Чух-чух-чух, говорят колеса. Входит проводница,
говорит: «Вообще-то вам полагается завтрак. Но я вам его не дам».
Ну и не надо.
Все эти сцены я видел уже когда-то. Просто я не знал, что это репетиция смерти.
А они это знали: и та проводница,
в вагоне которой я ехал из Нижнего Новгорода,
и та девочка, которая мне подарила на короткой остановке значок,
и тот парень, который посмотрел мне прямо в глаза, наклонился слишком близко ко мне
и сказал: «Выпить хочешь?»
Хочу.
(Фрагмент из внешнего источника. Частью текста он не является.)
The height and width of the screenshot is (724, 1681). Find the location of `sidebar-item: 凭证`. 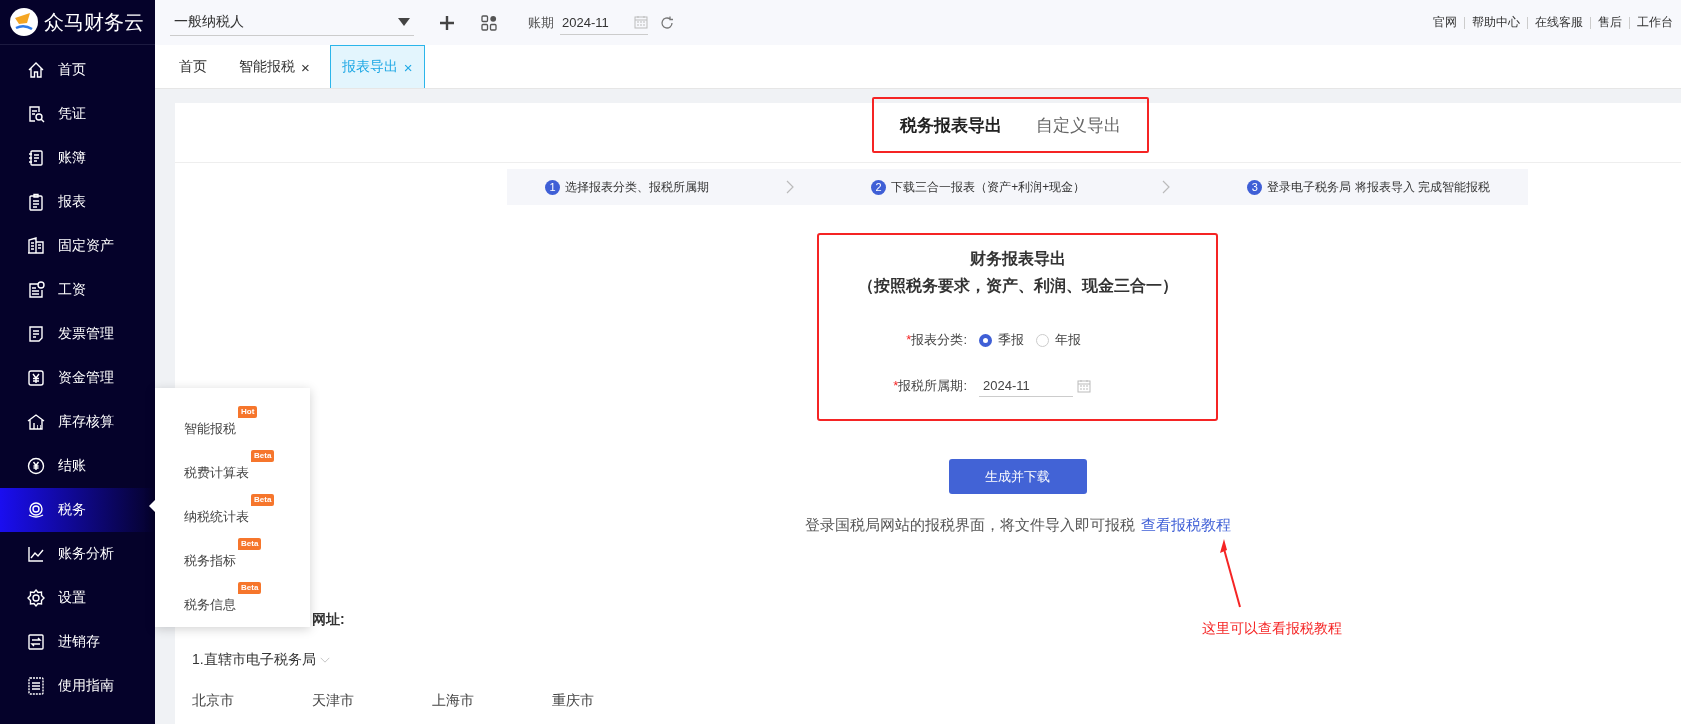

sidebar-item: 凭证 is located at coordinates (78, 114).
Я хочу выпить. Но ангел мне говорит:
«Помнишь, ты однажды забыл в самолете в верхнем отсеке полупустую сумку?
Вышел уже в зал прилета и вдруг хватился.
Звонил по специальному номеру, требовал сумку обратно.
Но тебе говорили: “Еще нет”. “Нет”. “Ее еще не принесли”.
Ты сидел тогда в поднебесном кафе, пил вино, писал по телефону (ты жил тогда не один):
“Мне еще не вынесли сумку”, смотрел на закрытую дверь.
Потом через час подошел к той же двери,
вызвонил по телефону, заветная дверца открылась, и та же сказавшая “нет” стюардесса сразу же вынесла сумку.
В общем, она уже там сразу была.
Просто им было лень с тобою возиться.
Но пока ты сидел битый час, как в чистилище,
не имея возможность уехать в Москву, ты чувствовал счастье».
Ясно, думаю я, сейчас мы будем чистить мои грехи.
* * *
Грех мой первый, мой серебряный,
кря-кря-кря да ко-ко-ко.
Помнишь? В кухне у Вермеера
наливали молоко.
Молоко лилось, завихриваясь. В белой чашке с голубым.
Было имя там написано. Имя странное Какдым.
Имя странное Какнебыло, имя Будтонесбылось.
Молоко, как лебедь белая, мимо чашки пролилось.
Стол заполнило с прорехами,
а потом, стянув бока,
пролилось и вниз поехало
занавесью молока.
Затопило кухню, по полу
потекло, как на Оке:
вся квартира, словно Серпухов,
утонула в молоке.
* * *
Люблю, как пахнут собаки во время дождя.